DOCUMENT ▸

Les moyens d’appel sont tirés de ce que le tribunal aurait mal interprété les dispositions du réglement des bâtisses de la ville d’Echternach en ce qui concerne le nombre d’étages, l’angle d’inclinaison de la toiture, la hauteur des pièces dans l’étage d’habitation installé dans les combles, le recul de l’immeuble sur les limites postérieures du terrain, sa hauteur sur rue et le nombre de garages y installés. L’appelant invoque encore une prétendue rupture d’égalité entre lui-même et les autres habitants de la rue Neuve du fait de l’emplacement de l’immeuble litigieux.
Pour tous ces motifs, il demande la réformation du jugement intervenu et l’annulation du permis de construire délivré par le bourgmestre.

LISTE DES DONNÉES ▸

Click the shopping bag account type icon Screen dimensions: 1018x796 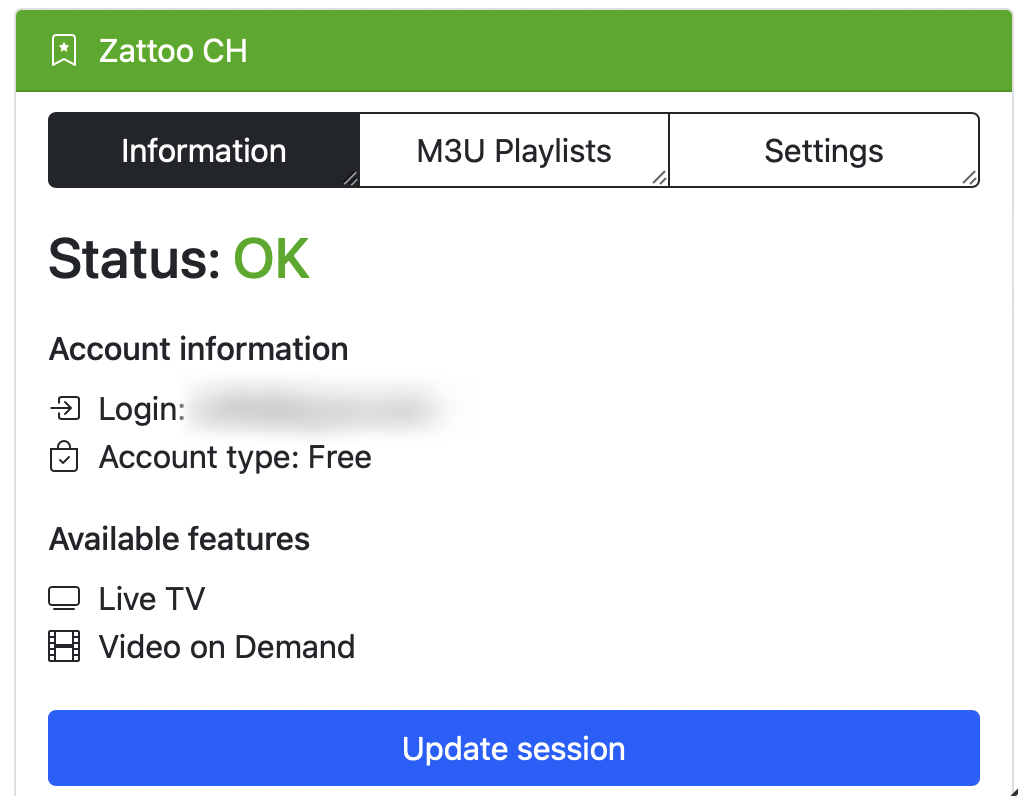(x=64, y=456)
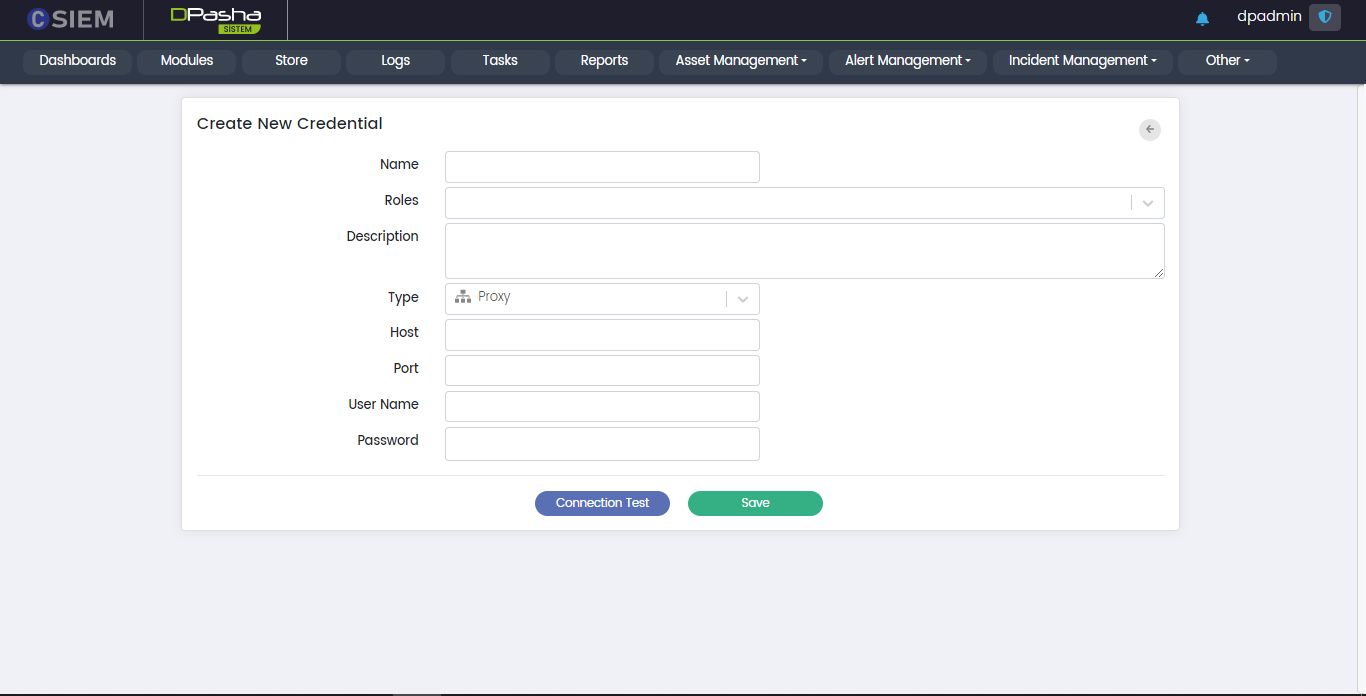Expand the Roles dropdown chevron
This screenshot has height=696, width=1366.
point(1148,203)
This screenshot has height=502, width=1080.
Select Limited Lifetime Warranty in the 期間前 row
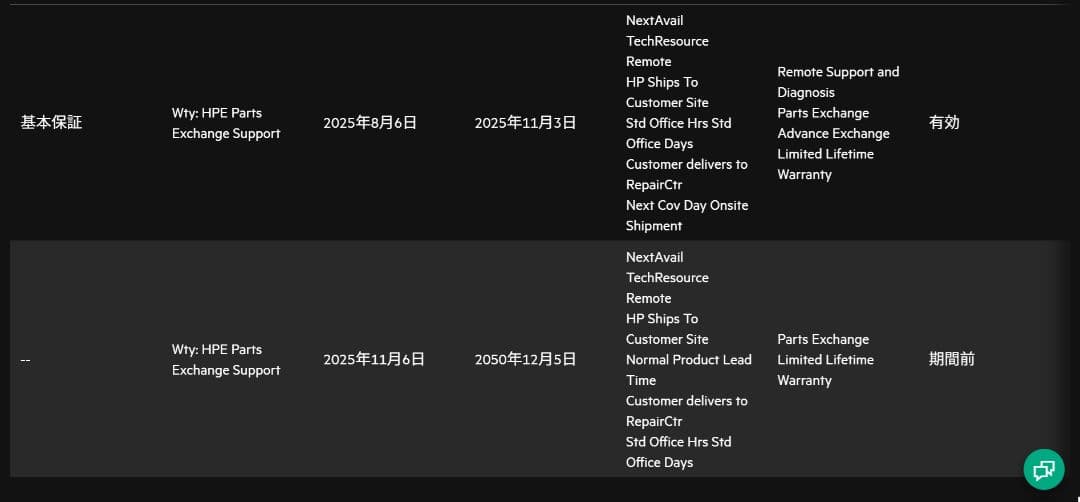pos(825,370)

CONSIGNE 1 ▸
D'après le document, qui a délivré le permis de construire dont l'appelant demande l'annulation ?
CONSIGNE 2 ▸
Expliquez brièvement, en vous appuyant sur le document, pourquoi l'appelant demande la réformation du jugement.
CONSIGNE 3 ▸
Veuillez modifier le passage du document commençant par "Les moyens d’appel" et se terminant par "par le bourgmestre.", en y remplaçant "bourgmestre" par "collège des bourgmestre et échevins".

RÉSULTAT OBTENU 1 ▸
Le bourgmestre.

RÉSULTAT OBTENU 2 ▸
Il estime que le tribunal a mal interprété les dispositions du règlement des bâtisses de la ville d'Echternach sur plusieurs points, dont le nombre d'étages, l'inclinaison de la toiture et le recul de l'immeuble. Il invoque aussi une prétendue rupture d'égalité avec les autres habitants de la rue Neuve en raison de l'emplacement de l'immeuble litigieux.

RÉSULTAT OBTENU 3 ▸
Les moyens d’appel sont tirés de ce que le tribunal aurait mal interprété les dispositions du réglement des bâtisses de la ville d’Echternach en ce qui concerne le nombre d’étages, l’angle d’inclinaison de la toiture, la hauteur des pièces dans l’étage d’habitation installé dans les combles, le recul de l’immeuble sur les limites postérieures du terrain, sa hauteur sur rue et le nombre de garages y installés. L’appelant invoque encore une prétendue rupture d’égalité entre lui-même et les autres habitants de la rue Neuve du fait de l’emplacement de l’immeuble litigieux.
Pour tous ces motifs, il demande la réformation du jugement intervenu et l’annulation du permis de construire délivré par le collège des bourgmestre et échevins.